WHAT NEEDS TO BE DONE: State the number of lines in the records beneath that hold the word "pixels", and add nothing.

DATA FOR THIS EXERCISE:
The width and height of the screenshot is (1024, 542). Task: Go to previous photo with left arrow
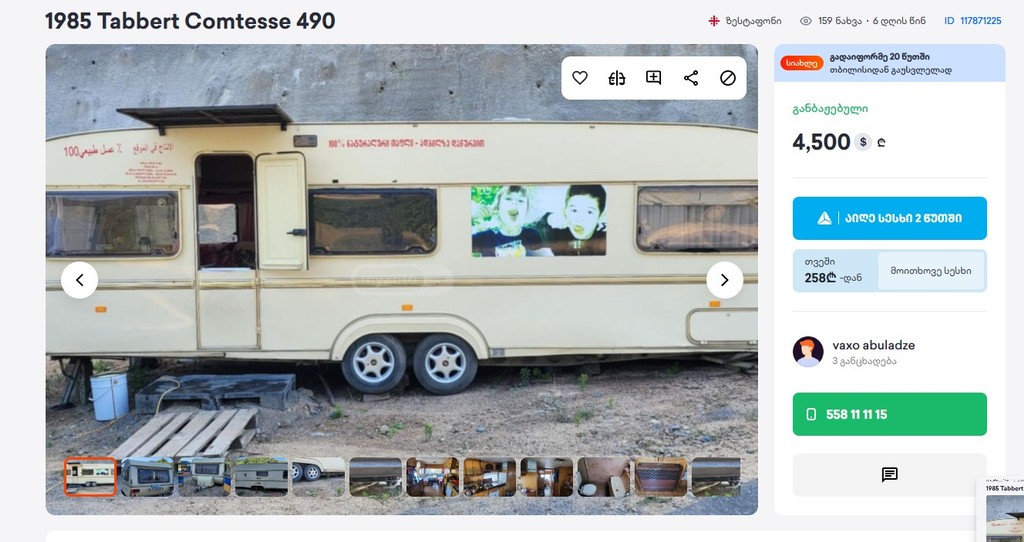point(80,280)
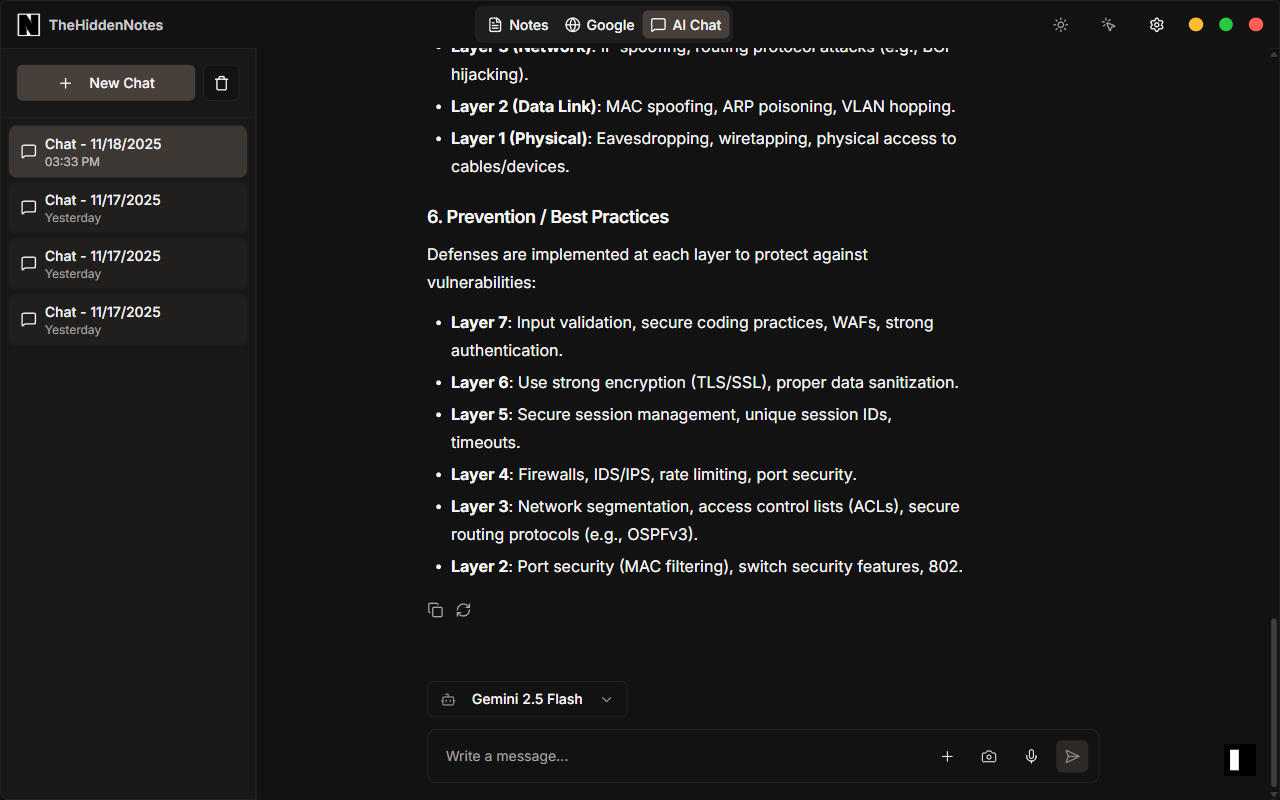
Task: Click the plus icon in the message bar
Action: pyautogui.click(x=947, y=756)
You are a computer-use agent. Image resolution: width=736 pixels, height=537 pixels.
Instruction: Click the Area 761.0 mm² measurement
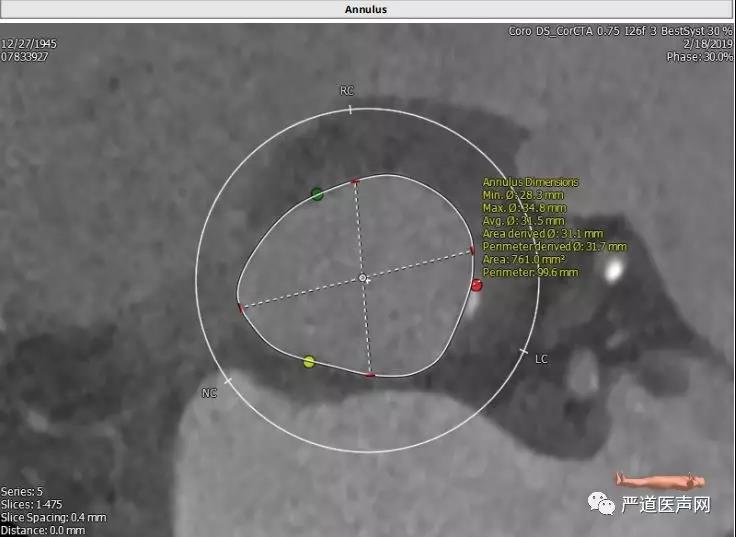click(523, 258)

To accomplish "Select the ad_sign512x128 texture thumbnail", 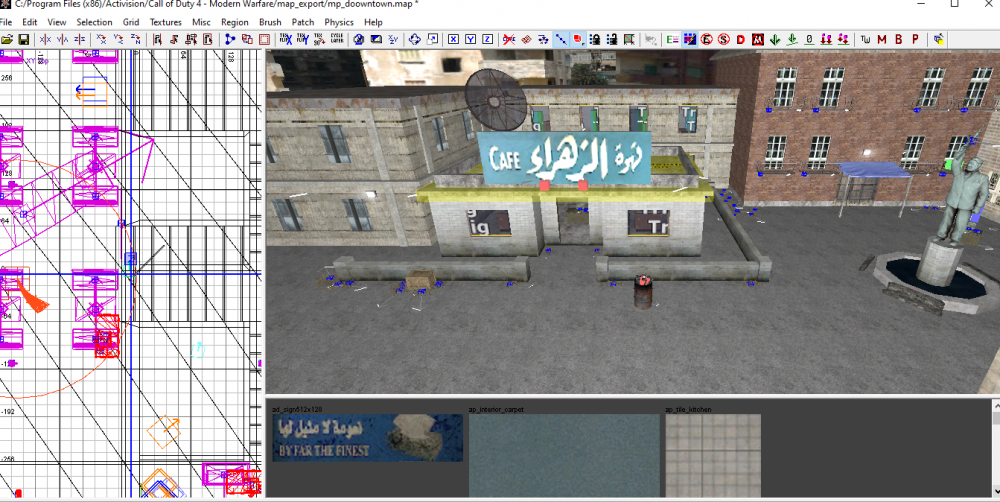I will [368, 438].
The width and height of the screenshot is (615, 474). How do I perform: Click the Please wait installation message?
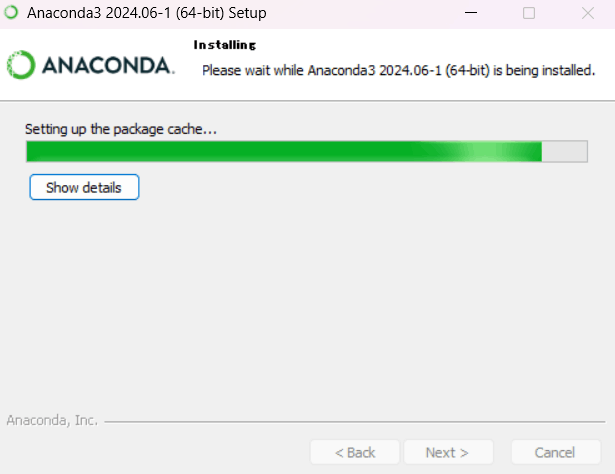(x=398, y=71)
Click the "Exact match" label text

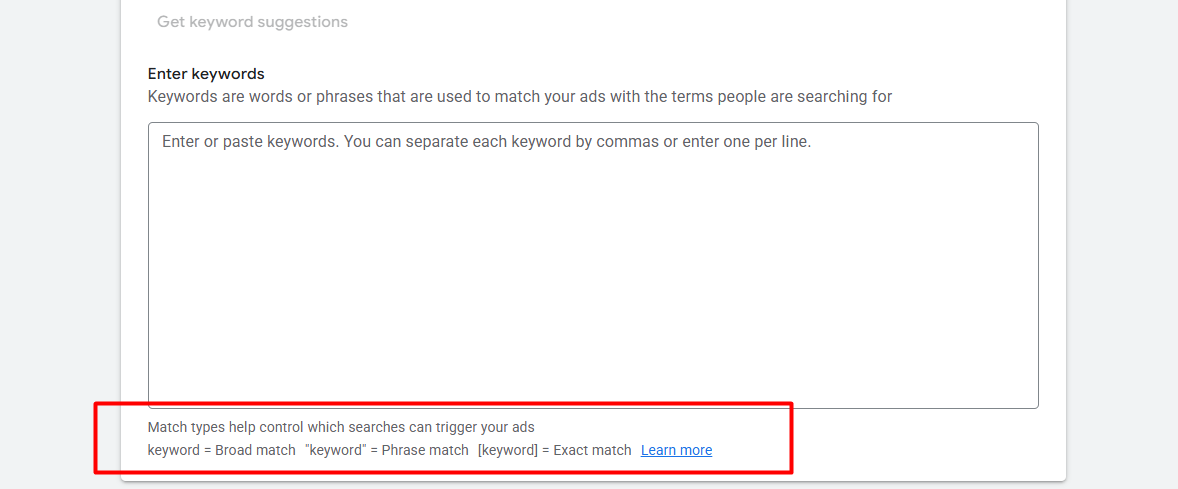point(592,450)
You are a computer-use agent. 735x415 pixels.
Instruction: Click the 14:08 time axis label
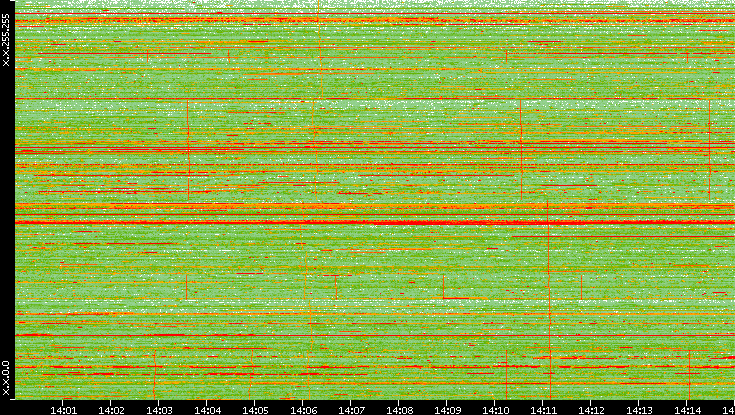399,408
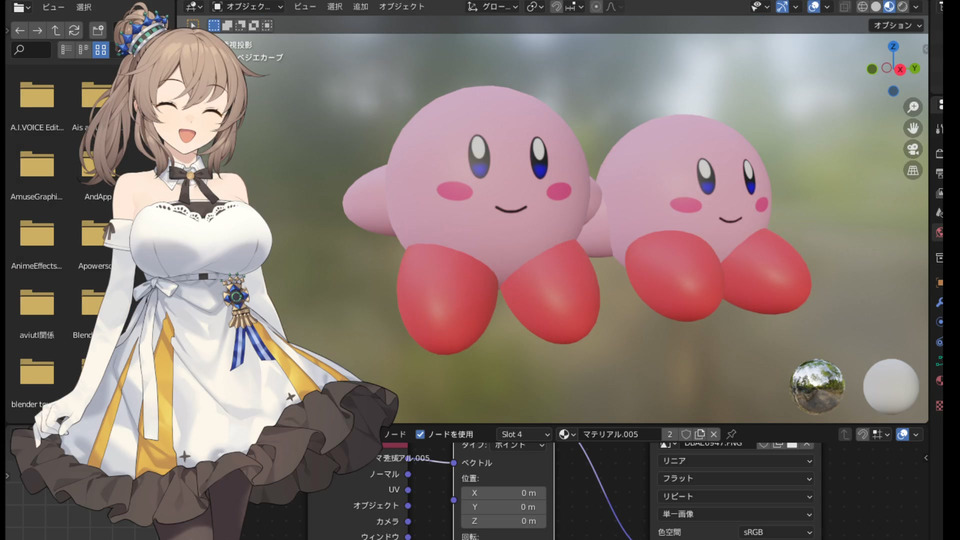This screenshot has width=960, height=540.
Task: Click the pan hand viewport gizmo
Action: (912, 128)
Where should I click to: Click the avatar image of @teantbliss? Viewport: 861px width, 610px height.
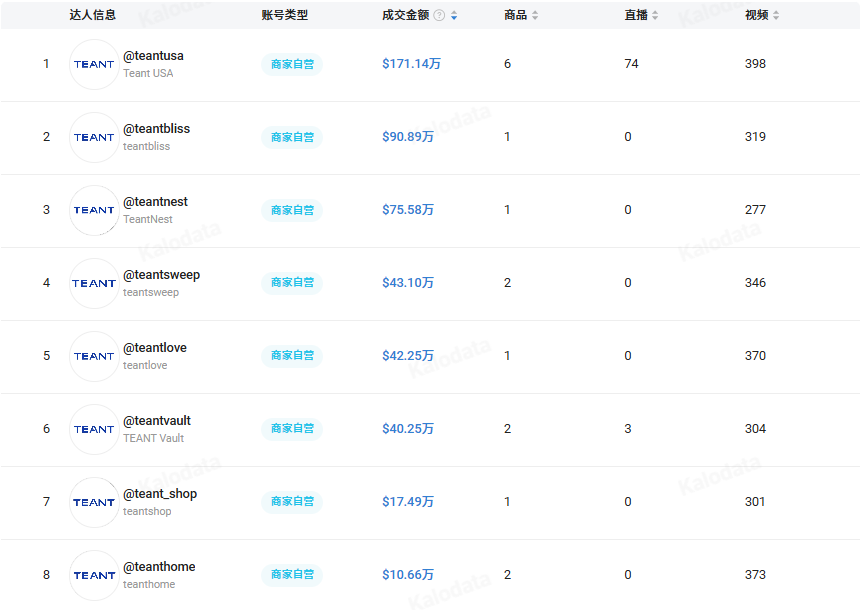[x=93, y=137]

COMPLETED TASK: 2